Zai Lab obtains BTD for efgartigimod alfa injection

Zai Lab announced that the Center for Drug Evaluation, CDE, of the National Medical Products Administration, NMPA, granted Breakthrough Therapy Designation for efgartigimod alfa injection for the treatment of patients with chronic inflammatory demyelinating polyneuropathy, CIDP. The Breakthrough Therapy Designation for efgartigimod SC was supported by data from both global and Chinese patients enrolled in the ADHERE study. “In granting Breakthrough Therapy Designation, we are pleased to see that the CDE recognizes the promise of efgartigimod SC as an innovative treatment option for CIDP patients,” said Dr. Harald Reinhart, President and Head of Global Development, Neuroscience, Autoimmune & Infectious Diseases, Zai Lab. “We have seen how efgartigimod SC can meaningfully improve and stabilize disease symptoms in these patients.
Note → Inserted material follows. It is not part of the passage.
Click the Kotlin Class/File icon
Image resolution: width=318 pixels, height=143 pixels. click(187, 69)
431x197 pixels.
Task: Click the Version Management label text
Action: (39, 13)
Existing treatment options are quite limited, and problematic given the general reliance on long-term steroid or chronic immunoglobulin therapy. In the ADHERE study, significant efficacy was demonstrated with a favorable safety profile. We are excited about the therapeutic potential of efgartigimod SC in CIDP, and we look forward to working with regulatory authorities in China to bring this important medicine to patients in need as soon as possible.”